The problem>
Write the lines below as a JSON list of strings, one string per line, leaving out any blank lines. Leave the pictures out of your answer.

======== Provided data

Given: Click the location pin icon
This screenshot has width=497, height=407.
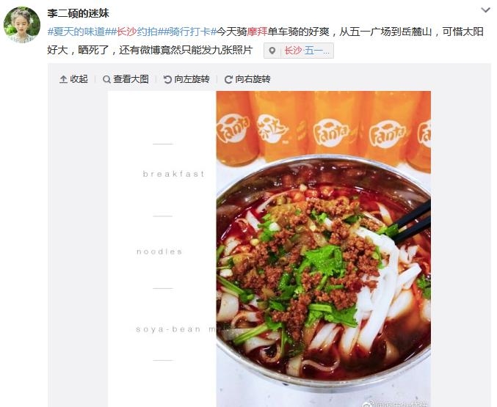Looking at the screenshot, I should (x=272, y=51).
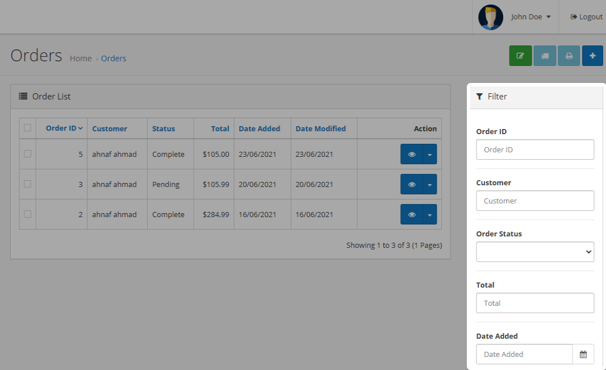Viewport: 606px width, 370px height.
Task: View order 3 using eye icon
Action: (x=412, y=184)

================

Answer to this problem>
[
  "Given: Click the location pin icon",
  "This screenshot has width=497, height=407.",
  "Looking at the screenshot, I should (x=272, y=51).",
  "Viewport: 606px width, 370px height.",
  "Task: View order 3 using eye icon",
  "Action: (x=412, y=184)"
]